I'm creating a performance testing server. I'll describe my approach,
maybe the group gurus can review it and suggest improvements. Please
tell me if this is a sound approach.
I want to have global performance measurements. They should guide us
in improving the database overall responsiveness. So, if we add a
complex clustered index that speed a query, but slows a frequent
update, it should appear in the measurements.
Here are the steps I followed:
1) Backup of the production database.
2) Recording of a representative SQL Profiler trace file of the
production database
using the TSQL_Replay template. It will be used as my base
workload.
3) Restoring the backup to a Microsoft Virtual Server instance
(http://www.microsoft.com/windowsserversystem/virtualserver/ )
4) Waste a lot of time configuring login permissions and making the
database have the same
Id number of the original one so I can replay the trace file.
5) Turning on the "Enable Undo disks" option in the Virtual Hard Disk
Properties of the Virtual
server instance.
6) Replay the saved trace file, saving another trace file to gather
performance data.
7) Load the new trace file to a table and run some queries to measure
the database
performance.
8) Discard all the modifications of the virtual server instances,
Tweak the database and go to
step 6 to gather new data.
Is it a sound approach? Are there better ways to do it?
Now is my doubt: which measurements should I take from the saved
profile?
There are a lot of possible events to record in the Profiler trace,
and in each one the fields mean something different.
Here is my initial list of queries on the trace table:
This is probably my most important measure. It gives me the total
duration and CPU spent:
SELECT sum(Duration) as total_time , sum(CPU) total_cpu,
sum(Duration - CPU) as total_wait FROM trace WHERE EventClass = 12 -- 12 is SQL:BatchCompleted
If instead of SQL:BatchCompleted, I use SQL:StmtCompleted I get a
smaller value for sum(duration). If I choose to sum the Duration
column of the SQLTransaction EventClass (number 50) with the commit
EventSubClass (1) the sum(duration) is bigger. Which one gives me the
better measurement?
Here is the commited transactions total, average, max and standard
deviation duration:
SELECT sum(Duration) as trans_total_time , AVG(Duration) as
average_time, max(Duration) as max_transaction_time, stdev(Duration)
as standard_deviation
FROM trace WHERE EventClass = 50 and EventSubClass =1
This is the time wasted rolling back transactions:
SELECT sum(Duration) FROM trace
WHERE EventClass = 50 and EventSubClass =2 -- duration of roolback
transactions
Time spent waiting for locks:
SELECT sum(Duration) FROM trace
WHERE EventClass = 24 -- 24 is Lock:Acquired event
Number of deadlocks:
SELECT MAX(IntegerData) FROM trace WHERE EventClass=59 --
Lock:Deadlock Chain
How do I measure the time wasted when a deadlock happens and a query
is canceled? Is it the duration of the Lock:Cancel event class?

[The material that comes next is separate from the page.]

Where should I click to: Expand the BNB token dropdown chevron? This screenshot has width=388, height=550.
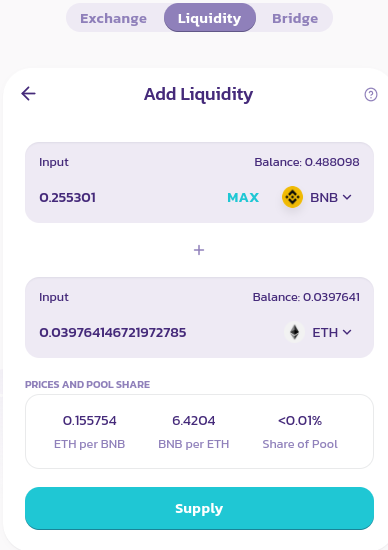coord(347,197)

Do the gurus here have any idea of more good data to collect?
BTW, I'm using SQL Server 2000
kind regards,
Paulo Eduardo Neves
http://NaoTemMosquito.blogspot.comHi Paulo
You will need to start your replay trace before yuo take the backup to make
sure it contains all changes between the backup finishing and the trace
starting. You can remove the backup commands after as well as other steps you
don't want. You will need to match database ids with the new system (or
change the trace). If you create the corresponding logins on the new server
you should be able to match the SIDs using sp_change_users_login, so mapping
users should not be a great deal!
For analysis you can use Bill Graziano's cleartrace at
www.cleardata.biz/cleartrace/download
If you are tuning then you should look at statements, frequency as well as
duration and I/O may also be important.
John
"Paulo Eduardo Neves" wrote:
> I'm creating a performance testing server. I'll describe my approach,
> maybe the group gurus can review it and suggest improvements. Please
> tell me if this is a sound approach.
> I want to have global performance measurements. They should guide us
> in improving the database overall responsiveness. So, if we add a
> complex clustered index that speed a query, but slows a frequent
> update, it should appear in the measurements.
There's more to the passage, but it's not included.